> **What is required**: Restrict the output to the lines below starting at the one that contains "Select the Type tool" and ending at the one that contains "The image size is (720, 470).", and restate them word for word, both ends included.

> **Data for analysis**:

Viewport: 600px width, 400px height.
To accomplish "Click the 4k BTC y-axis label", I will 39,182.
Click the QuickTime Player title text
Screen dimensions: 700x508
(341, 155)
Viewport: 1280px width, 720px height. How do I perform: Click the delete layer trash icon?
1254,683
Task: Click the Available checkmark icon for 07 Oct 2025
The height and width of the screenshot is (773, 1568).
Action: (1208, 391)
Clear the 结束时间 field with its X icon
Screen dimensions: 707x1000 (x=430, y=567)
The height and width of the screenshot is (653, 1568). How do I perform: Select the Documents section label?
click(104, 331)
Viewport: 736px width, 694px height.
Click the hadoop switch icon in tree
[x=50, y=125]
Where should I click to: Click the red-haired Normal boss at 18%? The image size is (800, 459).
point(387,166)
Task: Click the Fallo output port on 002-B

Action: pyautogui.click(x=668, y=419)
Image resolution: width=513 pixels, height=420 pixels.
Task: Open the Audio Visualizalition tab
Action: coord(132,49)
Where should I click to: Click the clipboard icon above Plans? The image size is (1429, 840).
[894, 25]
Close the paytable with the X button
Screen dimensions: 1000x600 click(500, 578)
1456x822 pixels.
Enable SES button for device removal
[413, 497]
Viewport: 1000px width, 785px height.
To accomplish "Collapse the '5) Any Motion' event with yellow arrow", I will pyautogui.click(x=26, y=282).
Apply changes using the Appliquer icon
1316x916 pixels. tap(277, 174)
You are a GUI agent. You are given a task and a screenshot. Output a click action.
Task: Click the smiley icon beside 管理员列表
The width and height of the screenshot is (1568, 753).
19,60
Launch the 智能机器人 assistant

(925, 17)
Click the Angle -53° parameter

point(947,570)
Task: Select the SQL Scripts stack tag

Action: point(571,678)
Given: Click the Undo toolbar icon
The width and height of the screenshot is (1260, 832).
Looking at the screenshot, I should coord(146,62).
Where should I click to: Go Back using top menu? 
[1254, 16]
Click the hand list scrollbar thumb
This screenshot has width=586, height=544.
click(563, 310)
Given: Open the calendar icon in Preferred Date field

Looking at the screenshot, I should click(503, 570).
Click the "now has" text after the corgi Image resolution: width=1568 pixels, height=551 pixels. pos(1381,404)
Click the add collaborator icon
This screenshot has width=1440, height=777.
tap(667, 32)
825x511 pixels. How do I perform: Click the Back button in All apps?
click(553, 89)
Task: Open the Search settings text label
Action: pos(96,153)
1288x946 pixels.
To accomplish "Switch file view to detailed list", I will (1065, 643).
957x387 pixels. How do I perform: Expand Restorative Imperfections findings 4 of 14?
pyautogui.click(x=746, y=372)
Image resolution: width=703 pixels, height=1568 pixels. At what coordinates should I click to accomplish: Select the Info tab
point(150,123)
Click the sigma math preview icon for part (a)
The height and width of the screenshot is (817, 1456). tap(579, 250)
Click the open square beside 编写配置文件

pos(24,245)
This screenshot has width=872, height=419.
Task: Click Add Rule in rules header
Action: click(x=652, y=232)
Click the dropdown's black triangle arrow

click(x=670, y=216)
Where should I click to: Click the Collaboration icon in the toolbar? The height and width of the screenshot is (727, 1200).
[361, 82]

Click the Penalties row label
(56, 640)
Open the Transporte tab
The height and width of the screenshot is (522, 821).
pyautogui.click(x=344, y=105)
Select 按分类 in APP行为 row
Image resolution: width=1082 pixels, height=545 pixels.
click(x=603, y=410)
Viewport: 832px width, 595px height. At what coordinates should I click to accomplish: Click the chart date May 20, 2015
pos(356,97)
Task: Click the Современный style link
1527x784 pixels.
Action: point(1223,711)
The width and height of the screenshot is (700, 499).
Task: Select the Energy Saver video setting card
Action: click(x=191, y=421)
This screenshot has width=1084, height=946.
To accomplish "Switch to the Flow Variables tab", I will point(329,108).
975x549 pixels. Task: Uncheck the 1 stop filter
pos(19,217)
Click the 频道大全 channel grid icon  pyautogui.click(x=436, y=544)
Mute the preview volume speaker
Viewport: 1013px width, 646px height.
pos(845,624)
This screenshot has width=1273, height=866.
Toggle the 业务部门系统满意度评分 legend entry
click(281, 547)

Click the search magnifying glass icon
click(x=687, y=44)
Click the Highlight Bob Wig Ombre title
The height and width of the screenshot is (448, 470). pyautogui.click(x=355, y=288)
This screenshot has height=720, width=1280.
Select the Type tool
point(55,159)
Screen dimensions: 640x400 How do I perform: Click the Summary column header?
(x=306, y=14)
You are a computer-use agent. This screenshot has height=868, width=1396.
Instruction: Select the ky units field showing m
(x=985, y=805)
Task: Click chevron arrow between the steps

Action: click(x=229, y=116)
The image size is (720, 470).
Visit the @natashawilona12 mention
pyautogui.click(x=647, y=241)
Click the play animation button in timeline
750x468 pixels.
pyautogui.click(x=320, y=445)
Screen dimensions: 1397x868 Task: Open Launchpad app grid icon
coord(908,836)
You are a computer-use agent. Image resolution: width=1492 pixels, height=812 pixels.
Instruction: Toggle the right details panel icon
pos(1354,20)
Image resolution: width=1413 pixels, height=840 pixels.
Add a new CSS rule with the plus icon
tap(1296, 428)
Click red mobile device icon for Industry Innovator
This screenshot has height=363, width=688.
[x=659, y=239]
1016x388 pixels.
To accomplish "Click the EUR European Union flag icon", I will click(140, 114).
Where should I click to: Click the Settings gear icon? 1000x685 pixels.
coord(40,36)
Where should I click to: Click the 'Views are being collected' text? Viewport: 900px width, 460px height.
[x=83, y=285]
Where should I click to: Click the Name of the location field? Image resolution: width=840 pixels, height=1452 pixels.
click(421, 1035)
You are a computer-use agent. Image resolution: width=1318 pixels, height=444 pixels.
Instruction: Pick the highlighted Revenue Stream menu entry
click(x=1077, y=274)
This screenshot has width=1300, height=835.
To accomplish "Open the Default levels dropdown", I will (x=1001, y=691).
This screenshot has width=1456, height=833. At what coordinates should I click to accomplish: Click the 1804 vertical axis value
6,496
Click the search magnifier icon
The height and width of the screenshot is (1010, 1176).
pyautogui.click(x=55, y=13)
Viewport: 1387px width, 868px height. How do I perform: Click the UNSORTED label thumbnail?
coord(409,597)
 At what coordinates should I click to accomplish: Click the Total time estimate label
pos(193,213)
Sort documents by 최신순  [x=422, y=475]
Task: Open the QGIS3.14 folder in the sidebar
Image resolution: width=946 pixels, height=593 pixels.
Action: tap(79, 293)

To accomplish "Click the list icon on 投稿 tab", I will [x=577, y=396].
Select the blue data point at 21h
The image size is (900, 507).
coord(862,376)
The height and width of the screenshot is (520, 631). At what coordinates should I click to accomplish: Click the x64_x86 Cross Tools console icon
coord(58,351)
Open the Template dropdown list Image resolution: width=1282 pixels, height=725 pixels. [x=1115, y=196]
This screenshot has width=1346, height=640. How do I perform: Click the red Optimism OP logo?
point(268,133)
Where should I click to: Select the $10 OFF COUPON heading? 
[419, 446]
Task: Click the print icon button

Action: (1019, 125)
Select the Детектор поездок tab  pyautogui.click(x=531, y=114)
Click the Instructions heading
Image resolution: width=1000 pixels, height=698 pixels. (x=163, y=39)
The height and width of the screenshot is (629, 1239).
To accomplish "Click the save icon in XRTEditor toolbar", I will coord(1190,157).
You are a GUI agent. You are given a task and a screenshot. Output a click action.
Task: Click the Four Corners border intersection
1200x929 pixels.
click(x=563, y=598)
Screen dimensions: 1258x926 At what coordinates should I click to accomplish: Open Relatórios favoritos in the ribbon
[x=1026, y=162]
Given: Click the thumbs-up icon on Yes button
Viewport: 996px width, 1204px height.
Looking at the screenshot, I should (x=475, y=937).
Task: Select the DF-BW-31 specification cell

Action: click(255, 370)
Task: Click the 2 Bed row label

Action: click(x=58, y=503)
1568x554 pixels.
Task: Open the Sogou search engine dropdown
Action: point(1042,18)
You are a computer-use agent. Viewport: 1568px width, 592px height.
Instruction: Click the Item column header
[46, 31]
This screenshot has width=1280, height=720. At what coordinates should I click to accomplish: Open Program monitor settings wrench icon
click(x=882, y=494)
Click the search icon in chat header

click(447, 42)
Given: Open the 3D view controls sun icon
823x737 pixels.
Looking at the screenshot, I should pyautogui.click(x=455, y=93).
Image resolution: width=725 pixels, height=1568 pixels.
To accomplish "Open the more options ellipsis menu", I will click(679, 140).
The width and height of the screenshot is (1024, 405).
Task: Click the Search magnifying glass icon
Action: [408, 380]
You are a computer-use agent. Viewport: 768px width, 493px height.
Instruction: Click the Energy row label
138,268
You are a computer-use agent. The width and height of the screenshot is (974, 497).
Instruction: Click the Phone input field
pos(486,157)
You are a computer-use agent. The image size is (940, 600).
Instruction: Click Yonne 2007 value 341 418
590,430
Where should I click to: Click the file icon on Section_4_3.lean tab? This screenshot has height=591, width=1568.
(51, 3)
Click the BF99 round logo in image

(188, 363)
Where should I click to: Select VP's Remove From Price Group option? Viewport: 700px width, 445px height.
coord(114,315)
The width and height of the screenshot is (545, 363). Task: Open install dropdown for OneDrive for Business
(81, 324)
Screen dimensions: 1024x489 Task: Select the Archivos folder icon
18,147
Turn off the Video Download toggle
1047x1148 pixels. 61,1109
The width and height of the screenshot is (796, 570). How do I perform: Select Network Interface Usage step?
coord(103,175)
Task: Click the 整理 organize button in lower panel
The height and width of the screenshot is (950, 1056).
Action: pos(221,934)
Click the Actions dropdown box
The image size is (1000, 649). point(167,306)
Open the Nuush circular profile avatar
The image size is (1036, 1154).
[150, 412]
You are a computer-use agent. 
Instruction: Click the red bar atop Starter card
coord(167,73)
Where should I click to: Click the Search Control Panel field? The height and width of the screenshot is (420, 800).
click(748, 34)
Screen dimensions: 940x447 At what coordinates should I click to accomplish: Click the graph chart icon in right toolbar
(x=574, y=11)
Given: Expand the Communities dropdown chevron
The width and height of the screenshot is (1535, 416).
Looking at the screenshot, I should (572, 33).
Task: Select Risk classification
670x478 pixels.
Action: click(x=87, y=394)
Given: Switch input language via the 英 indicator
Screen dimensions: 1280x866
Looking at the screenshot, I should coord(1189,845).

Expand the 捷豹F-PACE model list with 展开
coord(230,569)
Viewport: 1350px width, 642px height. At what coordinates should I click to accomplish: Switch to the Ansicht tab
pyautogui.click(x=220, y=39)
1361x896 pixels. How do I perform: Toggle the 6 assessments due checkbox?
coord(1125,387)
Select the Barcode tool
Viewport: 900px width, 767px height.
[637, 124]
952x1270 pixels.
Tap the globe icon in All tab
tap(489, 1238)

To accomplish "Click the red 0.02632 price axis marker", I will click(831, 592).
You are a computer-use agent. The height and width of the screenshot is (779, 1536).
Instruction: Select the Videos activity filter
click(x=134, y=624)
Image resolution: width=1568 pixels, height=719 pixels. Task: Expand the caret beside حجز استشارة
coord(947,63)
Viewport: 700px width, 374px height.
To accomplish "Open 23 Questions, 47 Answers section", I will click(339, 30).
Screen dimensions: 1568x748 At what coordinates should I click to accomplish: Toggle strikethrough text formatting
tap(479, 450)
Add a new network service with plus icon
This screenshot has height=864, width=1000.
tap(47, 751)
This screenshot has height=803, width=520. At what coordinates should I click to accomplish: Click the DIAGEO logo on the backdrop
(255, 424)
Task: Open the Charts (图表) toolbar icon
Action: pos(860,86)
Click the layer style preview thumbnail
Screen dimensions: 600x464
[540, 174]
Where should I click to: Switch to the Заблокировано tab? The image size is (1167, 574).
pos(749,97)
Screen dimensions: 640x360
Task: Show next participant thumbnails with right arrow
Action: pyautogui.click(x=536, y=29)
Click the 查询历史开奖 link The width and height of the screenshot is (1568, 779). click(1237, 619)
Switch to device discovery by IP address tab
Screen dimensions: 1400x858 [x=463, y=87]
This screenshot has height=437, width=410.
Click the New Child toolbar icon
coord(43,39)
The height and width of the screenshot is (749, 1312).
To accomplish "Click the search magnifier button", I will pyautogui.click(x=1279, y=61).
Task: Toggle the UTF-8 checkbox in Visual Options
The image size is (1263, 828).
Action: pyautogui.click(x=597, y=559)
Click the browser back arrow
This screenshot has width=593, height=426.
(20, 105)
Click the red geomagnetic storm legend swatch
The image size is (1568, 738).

> **Solution**:
Select the Type tool
point(55,159)
Screen dimensions: 640x400 How do I perform: Click the Summary column header?
(x=306, y=14)
You are a computer-use agent. This screenshot has height=868, width=1396.
Instruction: Select the ky units field showing m
(x=985, y=805)
Task: Click chevron arrow between the steps

Action: click(x=229, y=116)
The image size is (720, 470).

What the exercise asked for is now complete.